A 1,300-year-old gold-and-gemstone necklace that was recently discovered in an ancient gravesite in England may have belonged to a woman who was an early Christian leader, according to experts involved in the discovery.
The ancient jewelry was unearthed in Northamptonshire in April during excavations that took place before a planned housing development, according to RPS, a professional services firm that managed the archaeological investigation on behalf of the housing developer, Vistry Group.
The 30 pendants and beads that once formed the elaborate necklace were made from Roman coins, gold, garnets, glass, and semiprecious stones. The centerpiece of the necklace, a rectangular pendant with a cross motif, was also among the artifacts that were discovered.
“When the first glints of gold started to emerge from the soil, we knew this was something significant,” Levente-Bence Balázs, a site supervisor at the Museum of London Archaeology, who led a team of five that made the discovery, said on Wednesday in a statement announcing the find. “However, we didn’t quite realize how special this was going to be.”

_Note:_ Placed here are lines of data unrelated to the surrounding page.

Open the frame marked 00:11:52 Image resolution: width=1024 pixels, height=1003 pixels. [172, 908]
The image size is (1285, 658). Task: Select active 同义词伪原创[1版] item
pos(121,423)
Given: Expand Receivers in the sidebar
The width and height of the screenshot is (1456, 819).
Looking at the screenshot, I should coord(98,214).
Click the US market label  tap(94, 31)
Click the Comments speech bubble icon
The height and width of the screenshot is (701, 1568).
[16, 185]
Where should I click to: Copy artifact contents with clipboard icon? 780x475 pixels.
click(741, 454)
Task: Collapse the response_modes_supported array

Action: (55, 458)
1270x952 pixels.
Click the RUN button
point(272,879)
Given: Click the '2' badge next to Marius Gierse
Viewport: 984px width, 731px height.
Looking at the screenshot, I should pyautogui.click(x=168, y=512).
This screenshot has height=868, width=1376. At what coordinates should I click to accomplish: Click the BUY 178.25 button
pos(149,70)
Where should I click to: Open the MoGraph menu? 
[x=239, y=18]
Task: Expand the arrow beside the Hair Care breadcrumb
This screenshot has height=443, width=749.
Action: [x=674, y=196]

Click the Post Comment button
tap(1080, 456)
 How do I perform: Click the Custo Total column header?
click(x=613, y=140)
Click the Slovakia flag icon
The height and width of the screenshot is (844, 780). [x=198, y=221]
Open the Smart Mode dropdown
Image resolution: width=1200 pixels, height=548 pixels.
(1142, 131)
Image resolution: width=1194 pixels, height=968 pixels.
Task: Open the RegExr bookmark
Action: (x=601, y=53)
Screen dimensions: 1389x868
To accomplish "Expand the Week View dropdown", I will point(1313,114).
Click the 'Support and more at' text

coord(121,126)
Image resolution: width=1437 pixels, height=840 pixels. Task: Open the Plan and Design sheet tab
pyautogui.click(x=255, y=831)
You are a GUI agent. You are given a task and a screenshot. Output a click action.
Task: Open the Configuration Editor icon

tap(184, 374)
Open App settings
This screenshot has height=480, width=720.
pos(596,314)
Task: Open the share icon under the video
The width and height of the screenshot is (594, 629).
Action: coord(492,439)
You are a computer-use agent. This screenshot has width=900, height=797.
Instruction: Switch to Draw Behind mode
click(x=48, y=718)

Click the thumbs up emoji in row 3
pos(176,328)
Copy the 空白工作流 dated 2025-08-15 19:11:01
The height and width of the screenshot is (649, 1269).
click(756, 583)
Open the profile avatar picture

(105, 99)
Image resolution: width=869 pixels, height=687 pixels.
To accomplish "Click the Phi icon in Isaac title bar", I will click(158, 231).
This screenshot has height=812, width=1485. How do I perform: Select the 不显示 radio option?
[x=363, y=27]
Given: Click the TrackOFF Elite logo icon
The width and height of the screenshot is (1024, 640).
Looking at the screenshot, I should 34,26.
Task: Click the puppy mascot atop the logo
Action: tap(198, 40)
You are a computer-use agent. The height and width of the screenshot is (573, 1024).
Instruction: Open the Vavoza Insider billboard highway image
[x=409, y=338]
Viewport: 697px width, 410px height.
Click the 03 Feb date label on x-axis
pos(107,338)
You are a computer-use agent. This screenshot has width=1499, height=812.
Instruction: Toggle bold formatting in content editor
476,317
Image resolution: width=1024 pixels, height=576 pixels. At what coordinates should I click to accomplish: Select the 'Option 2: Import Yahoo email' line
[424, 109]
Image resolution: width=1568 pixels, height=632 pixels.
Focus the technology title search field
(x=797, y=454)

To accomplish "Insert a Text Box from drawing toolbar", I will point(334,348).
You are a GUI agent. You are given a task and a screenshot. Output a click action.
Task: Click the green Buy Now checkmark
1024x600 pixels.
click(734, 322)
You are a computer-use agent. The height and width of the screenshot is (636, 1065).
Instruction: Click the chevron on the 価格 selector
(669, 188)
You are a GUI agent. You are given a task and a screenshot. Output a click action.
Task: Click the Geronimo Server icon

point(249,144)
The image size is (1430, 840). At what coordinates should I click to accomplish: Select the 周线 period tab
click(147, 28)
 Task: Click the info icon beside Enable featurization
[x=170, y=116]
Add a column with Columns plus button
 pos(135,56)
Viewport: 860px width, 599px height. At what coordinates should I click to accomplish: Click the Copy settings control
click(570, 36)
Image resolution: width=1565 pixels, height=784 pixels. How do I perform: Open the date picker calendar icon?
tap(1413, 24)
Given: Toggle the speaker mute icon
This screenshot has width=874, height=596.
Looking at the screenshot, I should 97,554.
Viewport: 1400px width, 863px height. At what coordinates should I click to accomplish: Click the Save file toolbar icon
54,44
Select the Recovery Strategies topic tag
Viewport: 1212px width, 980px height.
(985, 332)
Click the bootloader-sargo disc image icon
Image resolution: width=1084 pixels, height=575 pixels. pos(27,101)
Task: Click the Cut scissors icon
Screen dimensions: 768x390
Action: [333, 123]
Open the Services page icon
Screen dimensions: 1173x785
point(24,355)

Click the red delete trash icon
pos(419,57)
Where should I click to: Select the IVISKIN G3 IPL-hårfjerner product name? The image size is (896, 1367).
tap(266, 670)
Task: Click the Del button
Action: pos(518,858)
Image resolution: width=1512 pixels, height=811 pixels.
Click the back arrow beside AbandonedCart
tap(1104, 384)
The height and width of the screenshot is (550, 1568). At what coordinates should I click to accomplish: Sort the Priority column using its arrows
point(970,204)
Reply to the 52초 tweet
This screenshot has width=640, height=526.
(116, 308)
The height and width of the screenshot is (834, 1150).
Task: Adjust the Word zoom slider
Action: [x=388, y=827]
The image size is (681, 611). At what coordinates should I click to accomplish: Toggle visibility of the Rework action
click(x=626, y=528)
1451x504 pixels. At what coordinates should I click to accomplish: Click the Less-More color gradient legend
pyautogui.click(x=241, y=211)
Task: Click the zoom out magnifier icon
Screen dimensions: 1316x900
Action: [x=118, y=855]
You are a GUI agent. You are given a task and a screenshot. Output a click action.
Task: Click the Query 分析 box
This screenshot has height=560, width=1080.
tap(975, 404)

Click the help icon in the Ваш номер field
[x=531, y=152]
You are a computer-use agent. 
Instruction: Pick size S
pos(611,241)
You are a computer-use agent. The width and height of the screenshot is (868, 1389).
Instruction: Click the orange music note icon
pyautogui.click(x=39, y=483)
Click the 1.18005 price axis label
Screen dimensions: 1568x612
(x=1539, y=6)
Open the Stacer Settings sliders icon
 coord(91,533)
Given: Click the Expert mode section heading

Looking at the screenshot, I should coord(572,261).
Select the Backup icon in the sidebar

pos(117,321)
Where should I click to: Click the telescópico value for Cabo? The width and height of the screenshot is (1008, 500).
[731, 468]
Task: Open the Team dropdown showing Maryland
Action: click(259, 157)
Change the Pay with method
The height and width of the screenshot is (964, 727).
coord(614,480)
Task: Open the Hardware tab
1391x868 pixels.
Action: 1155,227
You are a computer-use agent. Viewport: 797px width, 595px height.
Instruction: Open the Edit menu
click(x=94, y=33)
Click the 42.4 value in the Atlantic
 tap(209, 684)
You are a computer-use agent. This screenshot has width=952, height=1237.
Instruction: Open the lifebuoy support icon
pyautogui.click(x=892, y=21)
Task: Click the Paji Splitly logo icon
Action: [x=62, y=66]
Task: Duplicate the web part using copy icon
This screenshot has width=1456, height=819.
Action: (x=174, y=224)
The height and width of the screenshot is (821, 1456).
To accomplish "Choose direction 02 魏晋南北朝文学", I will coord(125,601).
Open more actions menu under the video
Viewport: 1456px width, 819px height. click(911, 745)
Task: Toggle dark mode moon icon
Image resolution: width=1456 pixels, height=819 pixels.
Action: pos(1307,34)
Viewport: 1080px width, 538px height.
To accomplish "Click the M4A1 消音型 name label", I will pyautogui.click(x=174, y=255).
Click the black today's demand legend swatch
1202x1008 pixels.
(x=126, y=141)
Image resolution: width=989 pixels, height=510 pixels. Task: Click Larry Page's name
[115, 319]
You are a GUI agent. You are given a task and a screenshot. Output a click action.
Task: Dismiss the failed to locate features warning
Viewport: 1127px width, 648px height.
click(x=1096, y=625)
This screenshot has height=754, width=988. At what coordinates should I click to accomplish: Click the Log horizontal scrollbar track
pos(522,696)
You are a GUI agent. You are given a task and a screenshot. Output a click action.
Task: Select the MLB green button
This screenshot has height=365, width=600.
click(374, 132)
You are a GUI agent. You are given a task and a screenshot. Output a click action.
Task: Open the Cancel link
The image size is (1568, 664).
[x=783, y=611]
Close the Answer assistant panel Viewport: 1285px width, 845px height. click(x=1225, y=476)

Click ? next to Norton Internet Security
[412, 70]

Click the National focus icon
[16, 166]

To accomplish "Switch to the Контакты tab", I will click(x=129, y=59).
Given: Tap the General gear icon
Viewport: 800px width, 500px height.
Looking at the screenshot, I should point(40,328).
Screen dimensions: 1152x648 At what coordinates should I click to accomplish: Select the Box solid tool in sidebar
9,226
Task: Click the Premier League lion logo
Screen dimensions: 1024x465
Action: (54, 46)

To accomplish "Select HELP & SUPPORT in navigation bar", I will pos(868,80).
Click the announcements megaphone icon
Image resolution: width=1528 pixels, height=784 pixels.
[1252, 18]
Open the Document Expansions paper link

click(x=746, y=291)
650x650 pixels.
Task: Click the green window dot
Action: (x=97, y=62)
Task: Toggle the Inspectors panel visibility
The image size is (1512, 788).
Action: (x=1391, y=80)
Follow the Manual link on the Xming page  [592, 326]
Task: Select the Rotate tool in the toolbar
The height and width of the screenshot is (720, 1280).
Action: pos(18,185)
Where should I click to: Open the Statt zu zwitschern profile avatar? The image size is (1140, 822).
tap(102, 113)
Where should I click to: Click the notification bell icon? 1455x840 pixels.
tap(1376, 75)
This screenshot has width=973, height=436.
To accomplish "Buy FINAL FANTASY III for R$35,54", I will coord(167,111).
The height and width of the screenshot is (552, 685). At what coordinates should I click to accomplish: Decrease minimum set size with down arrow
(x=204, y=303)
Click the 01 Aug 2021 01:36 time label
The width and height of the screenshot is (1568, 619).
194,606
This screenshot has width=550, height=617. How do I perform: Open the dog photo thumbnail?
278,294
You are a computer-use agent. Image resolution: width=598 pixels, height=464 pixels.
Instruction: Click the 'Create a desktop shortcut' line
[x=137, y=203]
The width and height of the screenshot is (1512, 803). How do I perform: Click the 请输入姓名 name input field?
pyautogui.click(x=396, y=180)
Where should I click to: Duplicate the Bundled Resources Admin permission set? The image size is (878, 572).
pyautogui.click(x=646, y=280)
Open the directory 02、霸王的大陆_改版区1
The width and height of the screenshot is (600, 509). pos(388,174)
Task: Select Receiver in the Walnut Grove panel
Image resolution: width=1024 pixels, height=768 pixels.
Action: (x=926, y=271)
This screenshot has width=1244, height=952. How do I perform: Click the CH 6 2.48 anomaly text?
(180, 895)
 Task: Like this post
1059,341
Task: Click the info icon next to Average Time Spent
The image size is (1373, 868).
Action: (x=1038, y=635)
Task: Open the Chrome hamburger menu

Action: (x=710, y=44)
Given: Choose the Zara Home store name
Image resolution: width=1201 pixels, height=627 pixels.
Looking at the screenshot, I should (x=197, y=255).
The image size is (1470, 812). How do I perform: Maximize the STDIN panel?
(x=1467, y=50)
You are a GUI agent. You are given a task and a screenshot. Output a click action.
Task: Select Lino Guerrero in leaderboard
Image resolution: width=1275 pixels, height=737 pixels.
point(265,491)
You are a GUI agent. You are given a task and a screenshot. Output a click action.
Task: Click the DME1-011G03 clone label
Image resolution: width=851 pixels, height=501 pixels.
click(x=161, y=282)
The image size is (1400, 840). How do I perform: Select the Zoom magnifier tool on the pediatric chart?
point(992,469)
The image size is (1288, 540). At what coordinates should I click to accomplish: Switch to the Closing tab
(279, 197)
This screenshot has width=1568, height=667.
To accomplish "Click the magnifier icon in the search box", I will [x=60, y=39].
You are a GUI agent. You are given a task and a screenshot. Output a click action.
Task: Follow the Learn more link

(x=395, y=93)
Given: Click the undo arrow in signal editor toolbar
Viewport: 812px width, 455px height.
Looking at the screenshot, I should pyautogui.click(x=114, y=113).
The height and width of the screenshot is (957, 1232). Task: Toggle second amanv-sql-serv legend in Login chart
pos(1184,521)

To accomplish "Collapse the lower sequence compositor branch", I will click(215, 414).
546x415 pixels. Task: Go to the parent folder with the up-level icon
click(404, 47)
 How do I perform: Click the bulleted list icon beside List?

X-rays of soil blocks lifted from the grave also revealed an elaborately decorated cross featuring unusual depictions of human faces cast in silver, the statement said.
While the soil is being investigated more closely, “this large and ornate piece suggests the woman may have been an early Christian leader,” the statement said, adding that she might have been an abbess, royalty or both. The site also contained two decorated pots and a shallow copper dish.
The skeleton itself has decomposed, with only tiny fragments of tooth enamel remaining. But the Museum of Archaeology London said it was almost certain that a woman was buried there because similar necklaces and lavish burial sites were almost exclusively found in female graves in the period.
Scholars said the discovery pointed to the important but often overlooked role of women in the development of early Christianity.
“The evidence does seem to point to an early female Saxon church leader, perhaps one of the first in this region,” Helen Bond, a professor of Christian origins and head of the School of Divinity at the University of Edinburgh, in Scotland, wrote in an email.
“We know from the Gospels that women played an important role in the earliest Christian movement, acting as disciples, apostles, teachers and missionaries,” Bond wrote. “While their role was diminished later on at the highest levels, there were always places where women leaders continued (even sometimes as bishops).”
Amy Brown Hughes, a historical theologian at Gordon College, who studies early Christianity, called the necklace, which has been traced to the years 630 to 670, an “absolutely stunning” artifact from a volatile period when Christianity was becoming established in Anglo-Saxon England.
Noting that women have often been left out of narratives about Christianity, Hughes said the necklace provides material evidence that “helps to reorient our assumptions about who actually had influence and authority.”
“Her burial demonstrated that this was a woman who was respected as a Christian, known for her devotion, and had some level of authority and influence,” Hughes said in an interview.
Joan E. Taylor, a professor of Christian origins and Second Temple Judaism at King’s College London, said the fact that the woman was apparently buried in a village far from a main population center “testifies to the troubled times in this region of Britain in the 7th century.”
“Perhaps she was on a journey, or fleeing,” Taylor wrote in an email. “It was a tough ‘Game of Thrones’ world with competing royal rulers aiming for supremacy. It was also a time where Christianity was spreading, and abbesses and other high-status women could play an important role in this.”
The Museum of London Archaeology said it was at “a very early stage of the conservation” of the artifacts and that it hoped to identify organic material that had survived and learn more about the cross and necklace.
In statements hailing the artifacts, the museum and RPS referred to them as the “Harpole treasure,” named for the village of Harpole near the gravesite, and RPS said they would be featured in an installment of the BBC series “Digging for Britain.”
“This find is truly a once-in-a-lifetime discovery,” Simon Mortimer, an archaeology consultant at RPS, said in the company’s statement, “the sort of thing you read about in textbooks and not something you expect to see coming out of the ground in front of you.”